The sheer volume of incidents—still more soldiers were suspended in October 2021 for far-right involvement—is striking for a country U.S. commentators often paint as an example of successfully reckoning with white supremacy. Following the racial justice uprisings of summer 2020 and the Jan. 6, 2021, insurrection at the U.S. Capitol, numerous observers turned to Germany and its Nazi past as a blueprint for how to heal and move forward. Yet the current crisis in the security services casts serious doubt on this narrative, raising questions about how white supremacy persists in security institutions rather than how it is overcome.

The German government’s reluctance to name white supremacy as a structural problem has led to a focus on a small number of bona fide Nazis while ignoring far more common institutions and practices that also contribute to harm, aggression and violence against Jewish people and people of color. In other words, this reluctance both exceptionalizes white supremacy’s most extreme manifestations and minimizes more routine white supremacist practices that enable extremism. Moreover, the tendency to turn to Germany as a model for dealing with white supremacy misunderstands German history and betrays U.S. observers’ own reluctance to consider the structural nature of white supremacy—in security institutions and in the state more broadly.

### Exercise brief
Reproduce the excerpt on far-right extremism in Germany's security services word for word, from "The sheer volume" to "it is overcome.".

### Available data
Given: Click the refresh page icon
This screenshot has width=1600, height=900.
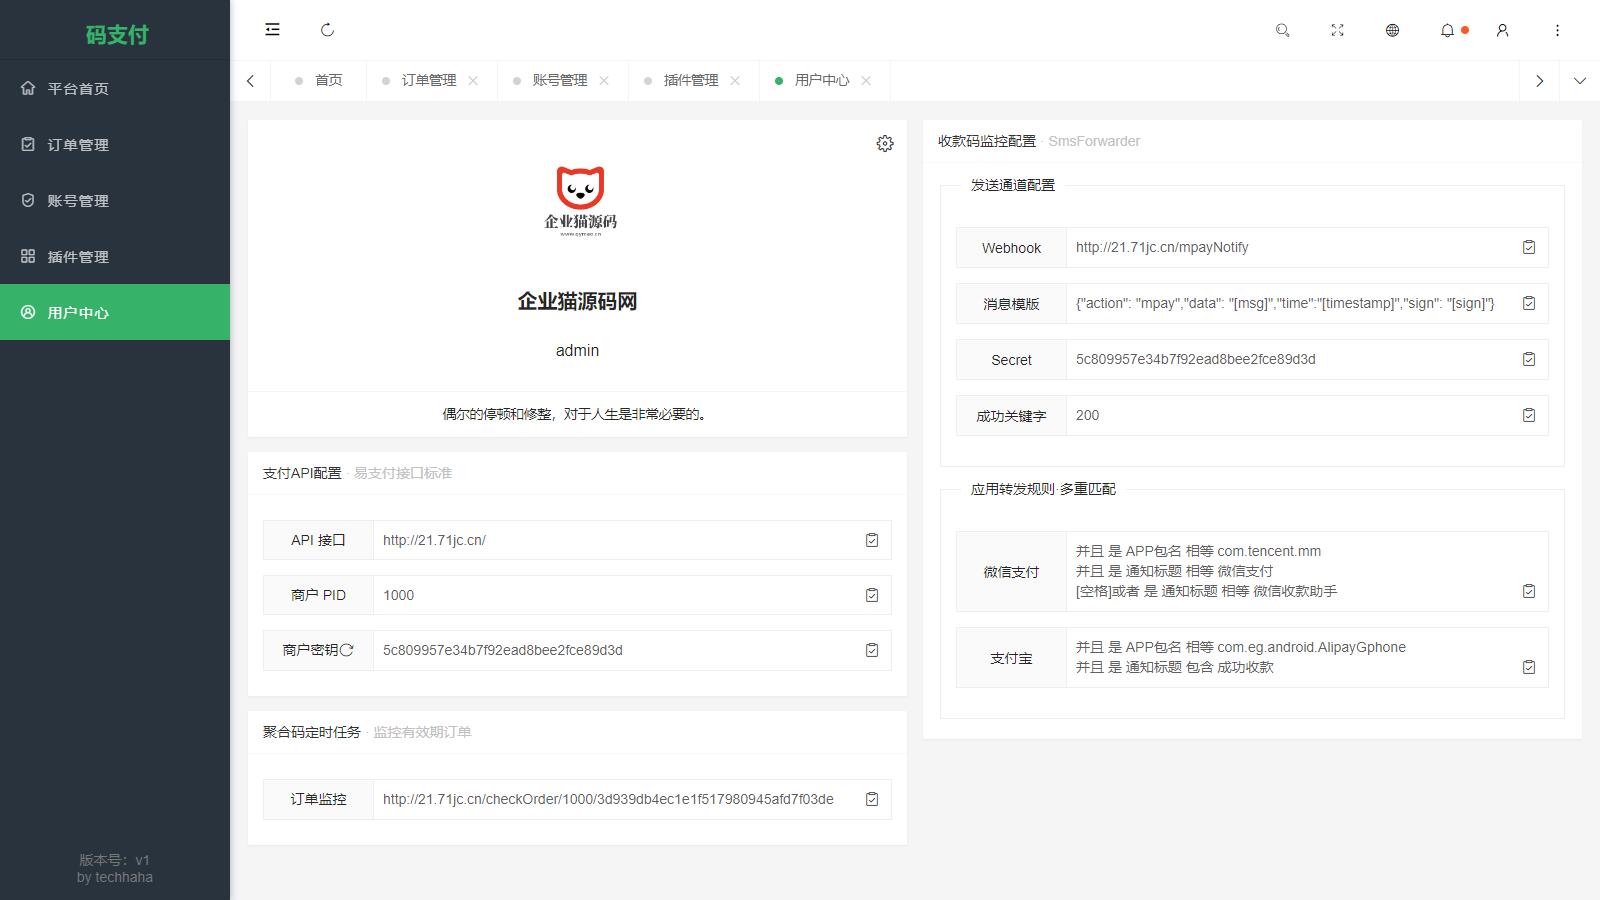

### Reply to the exercise
The sheer volume of incidents—still more soldiers were suspended in October 2021 for far-right involvement—is striking for a country U.S. commentators often paint as an example of successfully reckoning with white supremacy. Following the racial justice uprisings of summer 2020 and the Jan. 6, 2021, insurrection at the U.S. Capitol, numerous observers turned to Germany and its Nazi past as a blueprint for how to heal and move forward. Yet the current crisis in the security services casts serious doubt on this narrative, raising questions about how white supremacy persists in security institutions rather than how it is overcome.